Due: 26 April 2017 at 11:59:59pm

Download: hw6.zip

To Submit: Go Here

This is a group project. Teams of size 1 or 2 are acceptable. If you are working in a team of two, only one student needs to submit the project.

Getting Started

Note:The compilation setup is the same as in HW5. You'll need Menhir for the parser. You'll also need to add the nums and unix libraries to compile this project. If you use OCamlBuild, you can compile the project from the command line by running ocamlbuild -Is x86,util -libs nums,unix -use-menhir main.native (or use the provided Makefile).

Many of the files in this project are taken from the earlier projects. The new files (only) and their uses are listed below. Only those preceeded with an asterisk will need to be modified for this assignment.

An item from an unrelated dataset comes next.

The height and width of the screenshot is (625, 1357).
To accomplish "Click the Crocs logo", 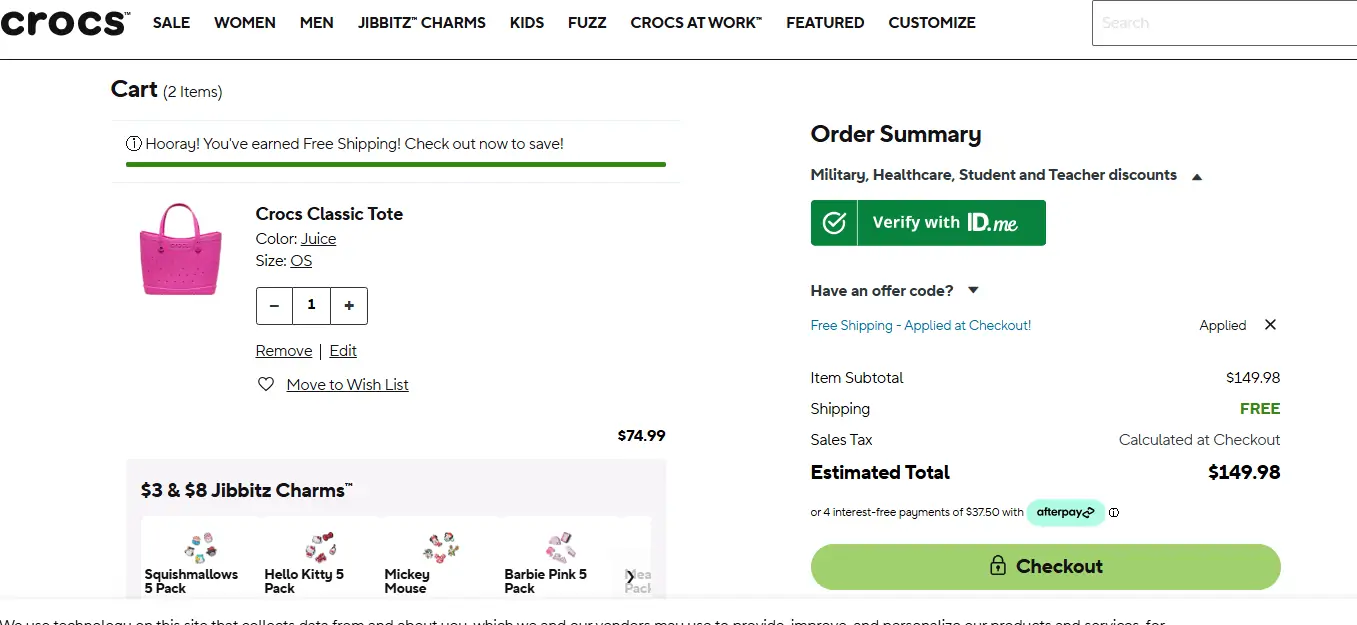I will click(x=64, y=22).
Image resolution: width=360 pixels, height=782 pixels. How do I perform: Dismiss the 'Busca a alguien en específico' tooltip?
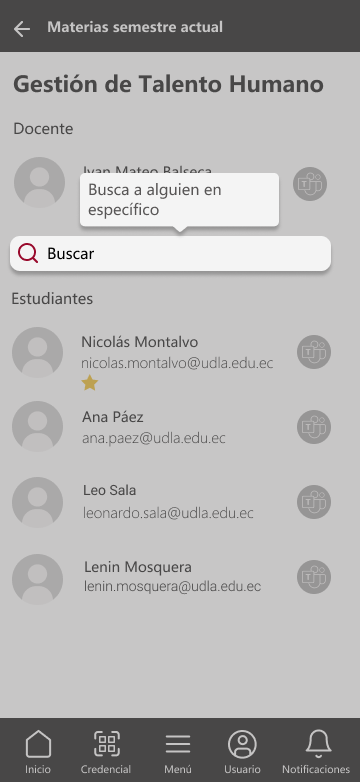[180, 200]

llprograms/*.ll   - example .ll programs used in testing
atprograms/*.oat  - example .oat programs used in testing

datastructures.ml - set and map modules (enhanced with printing)
analysis.ml       - helper functions for propagating dataflow facts
cfg.ml            - "view" of LL control-flow graphs as dataflow graphs
*solver.ml        - the general-purpose iterative dataflow analysis solver 
*liveness.ml      - you will implement liveness analysis here
alias.ml          - an example dataflow analysis for testing solver
analysistests.ml  - test cases for liveness

*backend.ml      - you will implement register allocation heuristics here
----------------------------------------------------------------------------
(used in developing our tests, but perhaps useful to you:)
printanalysis.ml  - a standalone program to print the results of an analysis
Note: As usual, running main.native --test will run the test suite. main.native also now supports the -opt flag, which turns on the Oat optimization pass.

Overview

The OAT compiler we have developed so far produces fairly inefficient code, since it performs no optimizations at any stage of the compilation pipeline. In this project, you will implement a a simple dataflow analyses and register-allocaiont optimizations at the level of our LLVMlite intermediate representation in order to improve code size and speed.

Provided Code

The provided code makes extensive use of modules, module signatures, and functors. These aid in code reuse and abstraction. If you need a refresher on OCaml functors, we recommend reading through Chapter 9 of Real World OCaml.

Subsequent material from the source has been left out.